**QUESTÃO 1**
As afirmações a seguir estão de acordo com o trecho sobre a compaixão? Responda sim ou não para cada uma, citando literalmente as palavras do trecho que decidem a resposta. (a) O cardeal se inspirou no Dicionário Etimológico. (b) A passagem do samaritano é tirada do evangelho de Mateus. (c) O samaritano derramou azeite e vinho nas feridas.
**QUESTÃO 2**
Segundo o trecho sobre a compaixão, por que houve compaixão pelas pessoas?
**QUESTÃO 3**
Dê continuidade ao trecho sobre a compaixão a partir da última frase apresentada.

**TRECHO DO TEXTO**
Novamente a partir do texto: “Teve
compaixão, porque eram como ovelhas sem pastor”!, o cardeal enfatizou,
inspirado no Dicionário Etimológico: “compaixão, compadecer-se, ter compaixão,
se compadecer de alguém. Com-paixão: com
estar junto de, ser lançado para a proximidade de, estar na companhia de
alguém; paixão, patior, o padecer uma
ação, ser tocado pela dor, pelo sofrer; ser atingido pelo sofrer do outro”. Segundo ele, “a pessoa que sente compassio,
compaixão, é atingida pelas necessidades do outro que sofre e, por isso,
sai-lhe ao encontro. No evangelho de Lucas lemos: “Um samaritano que estava
viajando, chegou perto de ele e, ao vê-lo, moveu-se de compaixão. Aproximou-se
dele tratou-lhe as feridas, derramando nelas azeite e vinho.” (Lc 10,33-34) O
samaritano é atingido pela dor, pela necessidade, pela quase morte do que fora
assaltado. Porque atingido, é movido para a proximidade, o quase morte o
atrai, e é que é atingido pela paixão, pela dor e por isso faz, misericórdia,
próximo, pois, tornou-se compadecido”.

**LISTAGEM**
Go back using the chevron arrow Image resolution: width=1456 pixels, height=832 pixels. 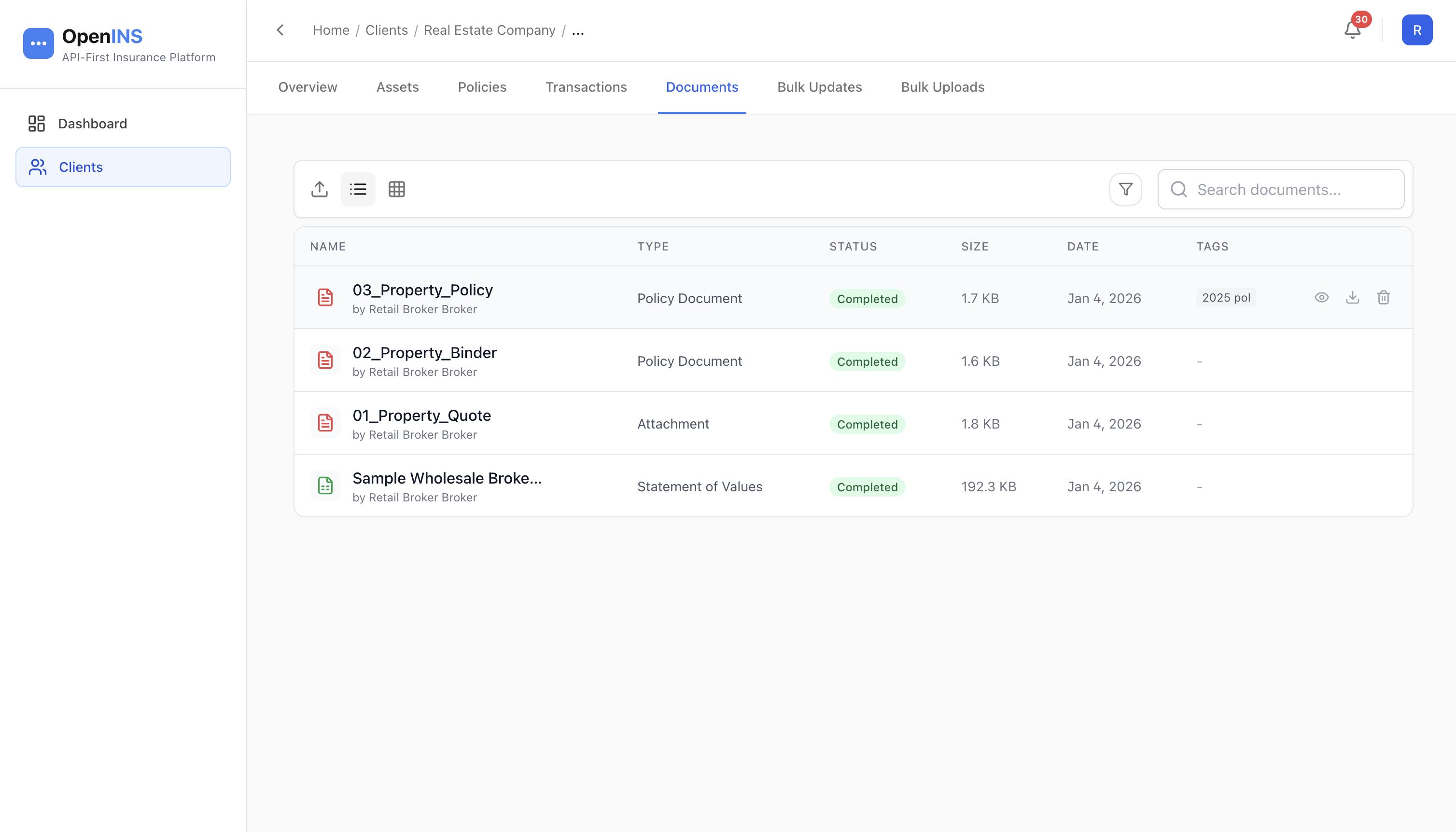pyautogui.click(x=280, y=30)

--

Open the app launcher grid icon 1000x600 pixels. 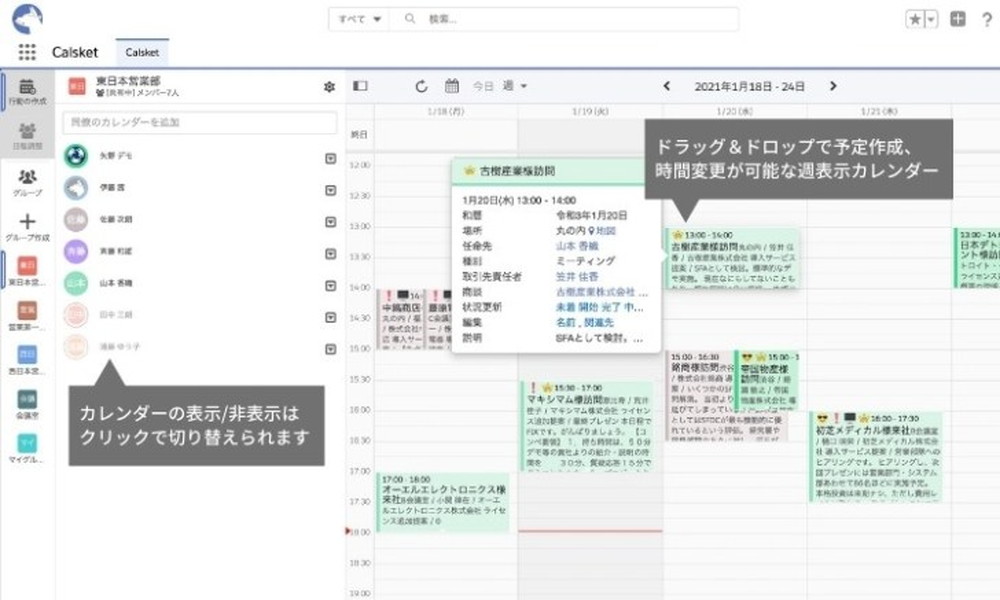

**RESPOSTA FINAL 1**
(a) Sim: "inspirado no Dicionário Etimológico".
(b) Não: "No evangelho de Lucas lemos".
(c) Sim: "derramando nelas azeite e vinho".

**RESPOSTA FINAL 2**
Porque eram como ovelhas sem pastor.

**RESPOSTA FINAL 3**
“Ao ensinar a partir da compaixão
de Deus pela nossa fraqueza”, disse, lembrando as palavras de Papa Francisco,
em O Nome de Deus é Misericórdia: “O Deus feito homem deixa-se comover pela
miséria humana, pela nossa necessidade, pelo nosso sofrimento. O verbo
grego que traduz essa compaixão é splanchnízomai
e deriva da palavra que indica as vísceras do útero materno... É um amor
visceral... Jesus não olha para a realidade do exterior sem se deixar tocar,
como se tirasse uma fotografia: ele se deixa envolver. É dessa compaixão que
precisamos hoje, para vencer a globalização da indiferença. É desse olhar que
precisamos quando nos encontramos diante de um pobre, um marginalizado, um
pecador. Uma compaixão que se nutre da consciência de que também somos pecadores.”
Neste sentido a compaixão, lembrou
citando Walter Kasper: “transcende o egoísmo e o egocentrismo e não tem o
coração centrado em si mesmo, mas centrado nos outros, em especial nos pobres e
nos afligidos por todo o tipo de misérias. Transcender-se a si mesmo até aos
outros, esquecendo-se assim de sua pessoa, não é debilidade, mas fortaleza.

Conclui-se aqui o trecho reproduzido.